Excerpt
========================================================================
Basic tenets of the bill are resonating, such as a shift to a two year “performance based” budgeting process and a requirement that all bills are made available to the public at least three days before final passage to prevent covert, last-minute shuffles through legislation.
The initiative quickly garnered support in the press as soon as it was launched. Here we present a coverage roundup of the GPAA thus far and it ranges from cautious optimism to unequivocal support.
The editorial staff at the Contra Costa Times quickly offered their full support the weekend after the initiative was filed, saying that “California Forward has put together a set of reforms that deserve serious consideration by all Californians, especially those in elected office at all levels of government.” [This editorial was also re-printed in the Long Beach Press Telegram and the Torrance Daily Breeze]
The Sacramento Bee’s Capitol Alert offers a concise, straightforward summary of the measure and its basic components.
The newly formed California Moderate Party states that this initiative “has the potential to fundamentally overhaul California’s governance so that’s it’s better aligned with the 21st Century digital age in which we live.”
California City News opines that “[i]t should come as no surprise that California Forward’s ballot proposal to address the state’s lingering dysfunction is garnering plenty of attention as well as support.”
Peter Shrag at the Caifornia Progress Report offers solid optimism, saying that the GPAA “rates as among the most ambitious and, just maybe, among the most intriguing.:
John Myers of KQED says that the proposal is “one that tackles just about everything on the dysfunctional government front in California” and is most intrigued by the state/local restructuring and the creation of Community Strategic Action Plans.
========================================================================
Data provided
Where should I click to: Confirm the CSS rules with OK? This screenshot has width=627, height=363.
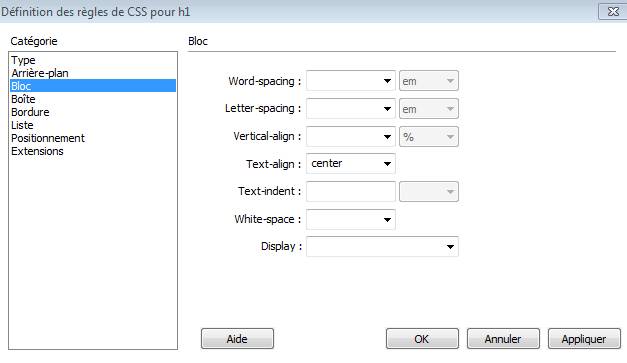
========================================================================
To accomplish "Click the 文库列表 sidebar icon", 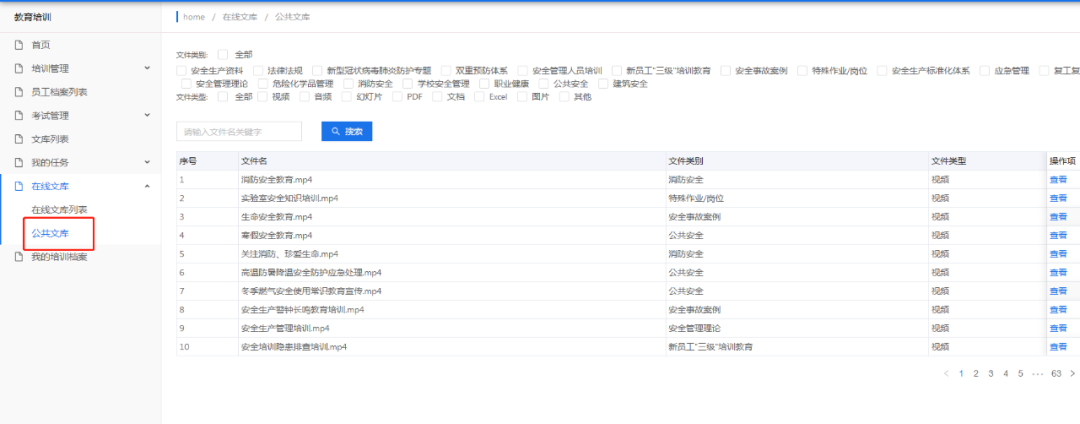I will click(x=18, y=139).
========================================================================
Work to complete
(1) Decide whether each statement below agrees with the roundup of press coverage on California Forward's ballot initiative, answering yes or no and quoting the deciding words of the roundup: (a) The Contra Costa Times editorial also ran in the Long Beach Press Telegram. (b) The bill requires that all bills be made public at least one week before final passage. (c) John Myers of KQED is most intrigued by the two-year budgeting process.
(2) Pick up the roundup of press coverage on California Forward's ballot initiative after its last sentence and write the next part.

Expected responses
(1)
(a) Yes: "This editorial was also re-printed in the Long Beach Press Telegram and the Torrance Daily Breeze"
(b) No: "at least three days before final passage"
(c) No: "is most intrigued by the state/local restructuring and the creation of Community Strategic Action Plans"

(2)
The editorial staff at the Riverside Press Enterprise note that tne “Legislature already should — and could — be reviewing programs regularly to see if they are effective or even necessary, as the California Forward proposal requires,” but that the initiative is wholly necessary to affect such change at this point.
Bruce McPherson at the San Jose Mercury News sums up the measure nicely, saying “[i]t isn’t about raising taxes; it doesn’t tell the state how to run its schools, prisons and social programs. It’s about the ability of everyday California residents to hold their elected leaders accountable for real results.”
The editorial staff at the San Jose Mercury News also weighed in, asserting that “if this plan were in place, it could significantly improve public services without increasing costs. Nothing would be more attractive to voters.” It’s just on us to make the potential benefits of the GPAA crystal clear, they say.
And finally, California government watchdog site Fox & Hounds expresses strong support for the measure that they believe provides “a framework that brings government closer to the people and thus accountable to the people,” and will give “local government more responsibility and authority both for public planning and budgeting at the level where social and economic programs have the most immediate and dramatic impact, and leadership can be held directly responsible for its policies and performance.”
We couldn’t agree more.
Read more about the GPAA and California Forward’s Smart Government Framework.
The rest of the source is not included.